DATA FOR THIS TASK =>
========

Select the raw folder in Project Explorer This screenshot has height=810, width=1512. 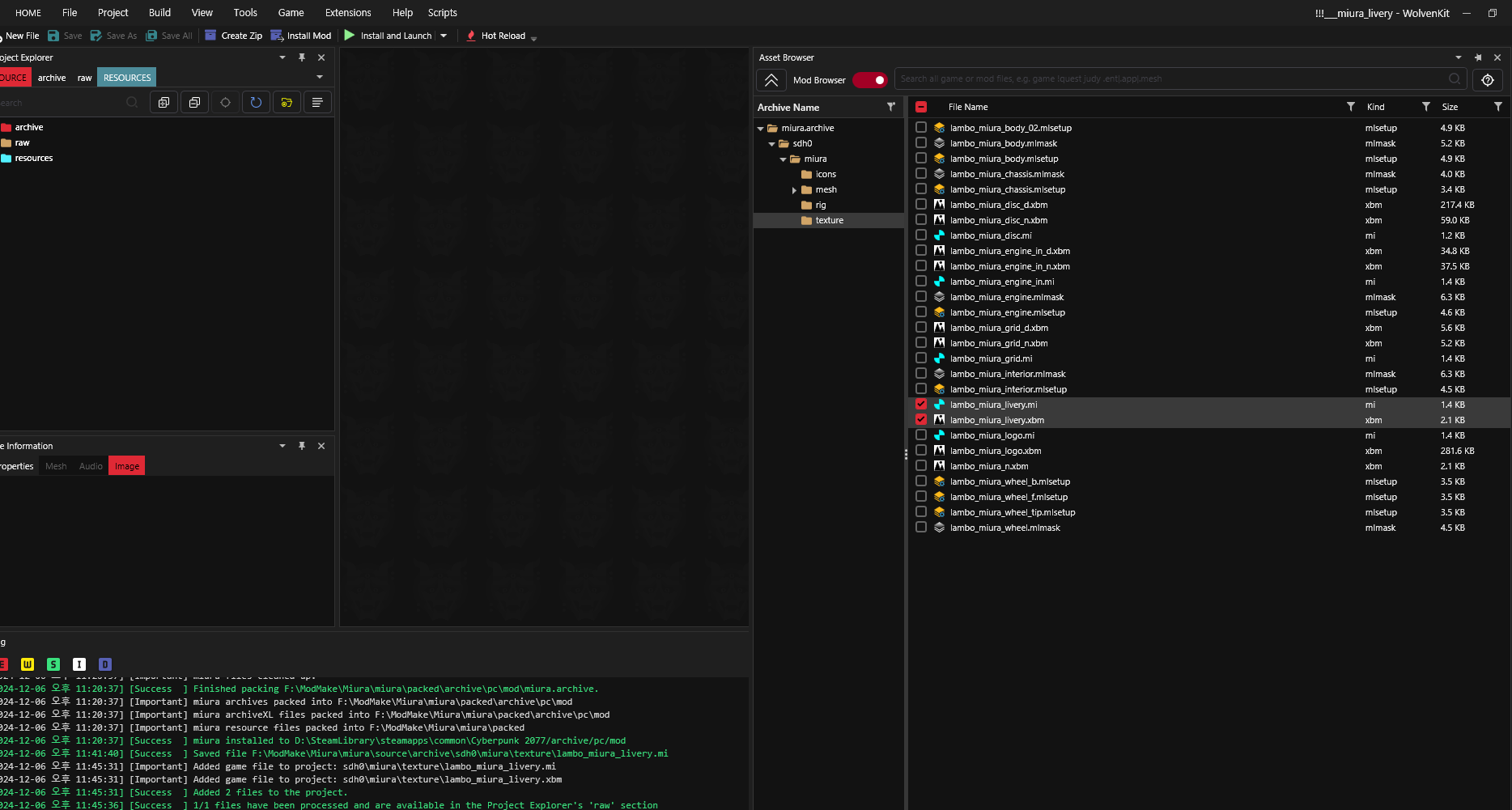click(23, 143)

========

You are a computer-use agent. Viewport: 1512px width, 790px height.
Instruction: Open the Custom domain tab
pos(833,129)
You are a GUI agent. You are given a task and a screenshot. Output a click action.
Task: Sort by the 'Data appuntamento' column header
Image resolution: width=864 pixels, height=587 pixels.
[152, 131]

========

State the number of lines in the rows above that contain the word "agent". Give only the number.

WRITTEN ANSWER =>
2